Steve Merritt, the public information officer for the Montana Department of Livestock, said that raw milk accounts for less than 1 percent of total milk sold in the U.S. but is responsible for 30 percent of dairy-related illnesses.
“There are a whole bunch of agencies, like the FDA, the CDC, the American Academy of Pediatrics and the American Medical Association, that advocate not drinking raw milk,” Merritt said. “Raw milk is the most common culprit for zoonotic diseases (infectious diseases that are spread from animals to humans) in the world. Countries that don’t have pasteurization have a lot of problems with brucellosis and other diseases.”

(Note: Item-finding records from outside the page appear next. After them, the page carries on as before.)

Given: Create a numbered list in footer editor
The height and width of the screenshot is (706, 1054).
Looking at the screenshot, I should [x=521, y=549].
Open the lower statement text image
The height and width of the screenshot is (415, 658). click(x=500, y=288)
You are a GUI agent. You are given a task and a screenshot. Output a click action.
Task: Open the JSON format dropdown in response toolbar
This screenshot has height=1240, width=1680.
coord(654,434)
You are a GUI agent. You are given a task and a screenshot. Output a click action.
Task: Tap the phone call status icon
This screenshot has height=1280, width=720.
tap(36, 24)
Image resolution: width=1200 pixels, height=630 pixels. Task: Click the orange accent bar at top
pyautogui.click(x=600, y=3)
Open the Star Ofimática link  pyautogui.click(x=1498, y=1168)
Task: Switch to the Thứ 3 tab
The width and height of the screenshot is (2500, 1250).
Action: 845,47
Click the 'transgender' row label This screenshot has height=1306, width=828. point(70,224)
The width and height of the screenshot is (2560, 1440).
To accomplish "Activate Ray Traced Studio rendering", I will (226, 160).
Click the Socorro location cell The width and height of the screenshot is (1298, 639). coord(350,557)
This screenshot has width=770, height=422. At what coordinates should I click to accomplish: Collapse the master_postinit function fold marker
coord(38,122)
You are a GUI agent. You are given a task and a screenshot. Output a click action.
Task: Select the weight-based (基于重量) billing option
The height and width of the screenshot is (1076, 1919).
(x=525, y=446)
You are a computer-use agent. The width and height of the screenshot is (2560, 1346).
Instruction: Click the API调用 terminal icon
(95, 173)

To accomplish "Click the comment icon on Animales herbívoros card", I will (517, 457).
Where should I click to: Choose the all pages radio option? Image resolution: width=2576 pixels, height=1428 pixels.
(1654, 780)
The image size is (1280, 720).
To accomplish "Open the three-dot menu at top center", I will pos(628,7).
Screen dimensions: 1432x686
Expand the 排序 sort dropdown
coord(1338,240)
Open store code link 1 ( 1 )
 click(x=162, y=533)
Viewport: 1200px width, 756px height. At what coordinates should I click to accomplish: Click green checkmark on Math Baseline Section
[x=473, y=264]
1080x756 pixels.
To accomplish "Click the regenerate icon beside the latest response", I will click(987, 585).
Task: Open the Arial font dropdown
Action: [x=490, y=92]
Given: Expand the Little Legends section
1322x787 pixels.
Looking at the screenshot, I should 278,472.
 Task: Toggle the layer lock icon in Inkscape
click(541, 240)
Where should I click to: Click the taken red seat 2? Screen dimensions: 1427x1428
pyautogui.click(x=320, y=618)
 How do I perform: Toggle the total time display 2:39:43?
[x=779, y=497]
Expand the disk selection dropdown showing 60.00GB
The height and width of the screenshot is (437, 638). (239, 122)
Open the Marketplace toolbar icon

Merritt said that although the bill would require small farmers to have their milk tested every four months, there is no language saying how that would be paid for.
“How are you going to test every producer around the state, how are you going to test those people?” he asked. “We have four milk inspectors. You are talking about hundreds of thousands of dollars of additional salary.”
Lewis said that he isn’t fundamentally opposed to people drinking raw milk, but it has to be highly regulated.
“I’m not saying you can’t do raw milk, but you have to do it right,” he said. “Every load of milk is tested already for a safety thing. If you want to drink raw milk, go buy a cow and milk it yourself, it’s that simple. You can drink your own cow’s milk legally. My biggest thing is I feel it’s a bad bill. If you are milking less than 15 cows there are no rules for you. It would let people go ahead and sell it, but who’s going to pay to police it? The bacteria counts will go through the roof.”
Currently, milk production is highly regulated and extremely safe for the consumer, according to Lewis.
“Thirty years ago, 90 percent of dairies would not meet the standards today, just because we have to be so much cleaner and cool it so quickly,” he said. “We have pre-chillers, and when my milk comes out of the cow it goes from 100 degrees down to where we store it at 35 or 36 degrees very quickly. I don’t think people quite understand how much equipment that takes and how important that is. There was a reason we started pasteurizing milk, there was a reason Louis Pasteur was looked at as a genius.”
Lewis said he and his brother David, who owns Big Creek Diary up the road near Victor, were both raised on raw milk but he wouldn’t dream of selling it to consumers.
“This bill would be giving small farmers a license to do nothing right,” he said. “Being a living, breathing dairy farmer, I know what it takes. Our raw milk is tested for tuberculosis and listeria. We run a blue dot test every month, and as clean as it is we have had almost every bacteria known to man at some point in small amounts in our milk, but you’re talking about 100 parts per million, which is lower than well water in some cases. But I would never sell raw milk just for the liability risk. You get someone selling it and storing it in a bucket, and all you need is a nice hot August day and they get sidetracked and the milk is sitting in a bucket and the bacteria is just exploding. I would never sell it.
“Our immune systems aren’t what they used to be. I am immune because I live it every day. Most people live in a sterile environment. Now you take people who never were exposed, maybe take a kid with a compromised immune system, now you have a scary situation.”
The bottom line for Lewis is that the bill would make it hard to police raw milk quality.
“It’s going to be a nightmare trying to police it no matter what we do,” he said. “I see why people want it. This issue is not going to stop here because we’re seeing it nationwide. But if we’re going to do it we need to do it right. First of all, you allow the dairies that are already inspected to sell it, but if you want to sell it put it in a Grade A dairy. It’s not fair to undermine what we’ve done all these years and let anybody sell raw milk.
“We’ve had rules, and you can’t just make new rules for another group all the sudden. I don’t mind competition but let’s all be on the same page. I can see both sides. If we’re going to go move forward with something, it needs to be fair for everybody. I don’t see it as a competition thing, but I’m worried what could happen to somebody.”